╭─ The records
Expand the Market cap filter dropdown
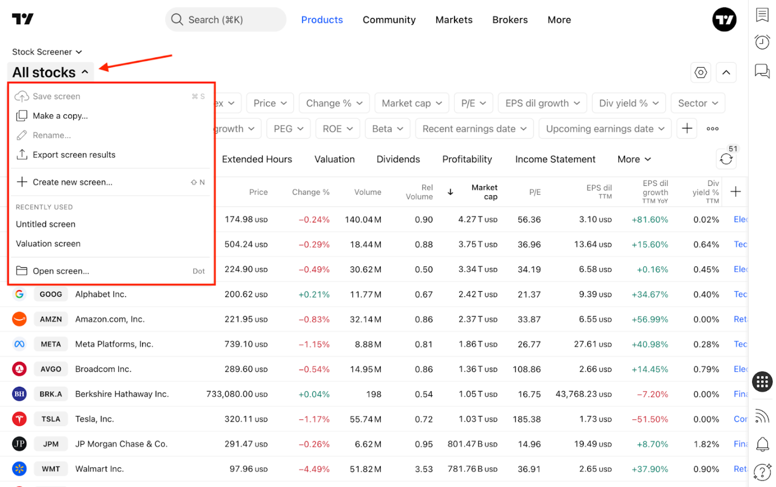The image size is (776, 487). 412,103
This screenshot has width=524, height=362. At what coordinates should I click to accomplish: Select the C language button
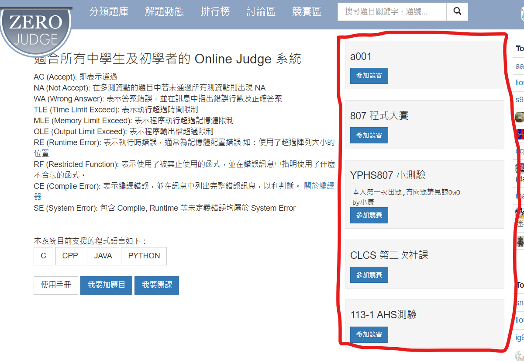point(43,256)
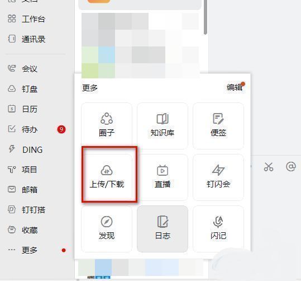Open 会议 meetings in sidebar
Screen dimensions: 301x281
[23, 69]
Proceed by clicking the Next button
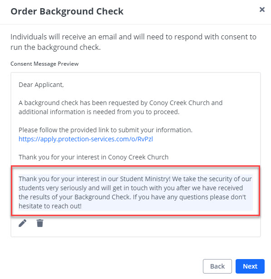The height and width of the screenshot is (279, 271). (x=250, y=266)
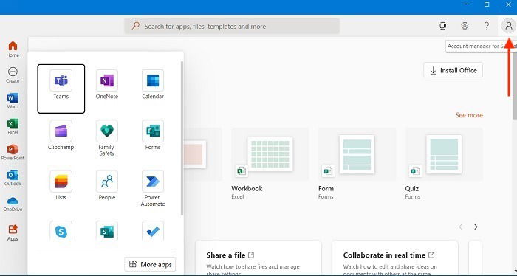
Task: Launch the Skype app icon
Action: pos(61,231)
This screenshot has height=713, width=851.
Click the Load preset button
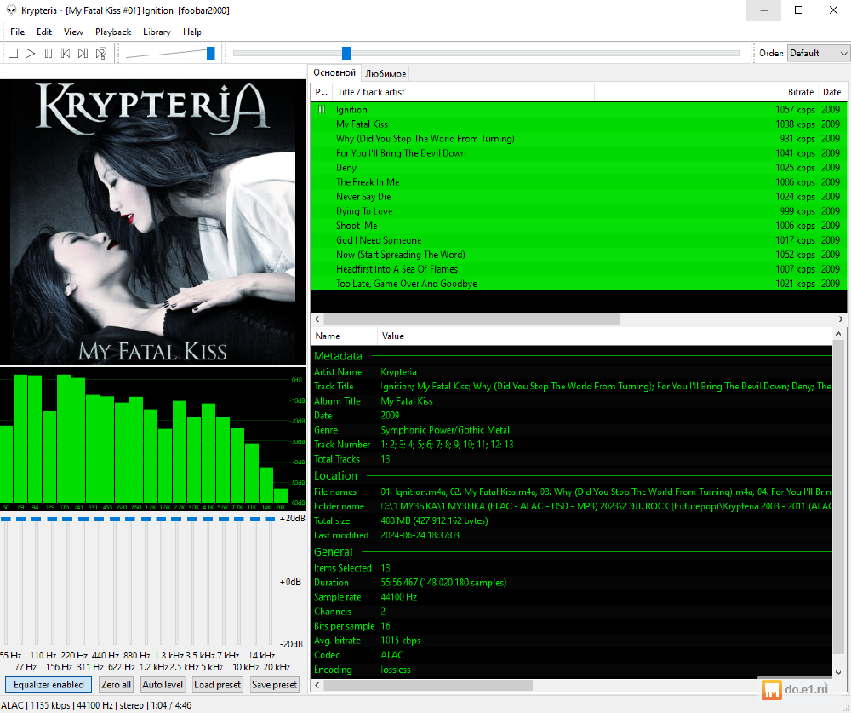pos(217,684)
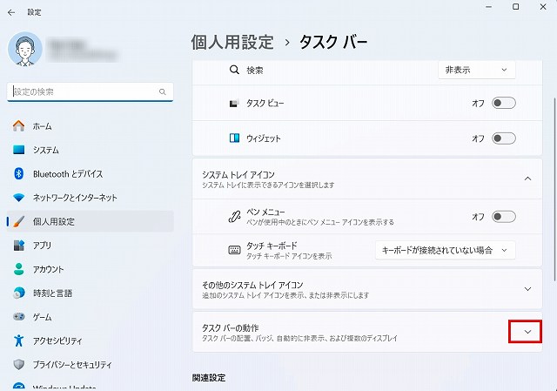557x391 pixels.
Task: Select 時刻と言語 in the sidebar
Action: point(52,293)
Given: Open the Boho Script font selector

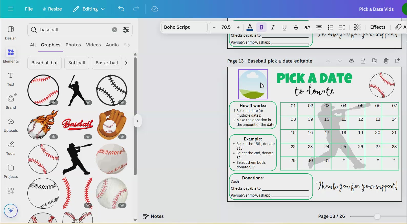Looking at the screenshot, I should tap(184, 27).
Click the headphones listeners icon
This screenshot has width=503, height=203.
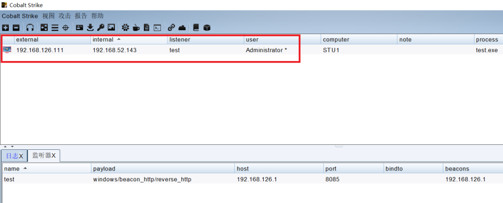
╰─
▸ **Exercise brief**
For this exercise, transcribe the data exactly but without its pictures.

▸ **Solution to the problem**
Expand the Market cap filter dropdown
The image size is (776, 487). 412,103
This screenshot has width=524, height=362. At what coordinates should I click to accomplish: Select the C language button
point(43,256)
Open 会议 meetings in sidebar
Screen dimensions: 301x281
[23, 69]
Proceed by clicking the Next button
The height and width of the screenshot is (279, 271). (x=250, y=266)
Task: Launch the Skype app icon
Action: pos(61,231)
This screenshot has height=713, width=851.
Click the Load preset button
pos(217,684)
557x391 pixels.
Task: Select 時刻と言語 in the sidebar
Action: point(52,293)
Given: Open the Boho Script font selector

Looking at the screenshot, I should tap(184, 27).
Click the headphones listeners icon
This screenshot has width=503, height=203.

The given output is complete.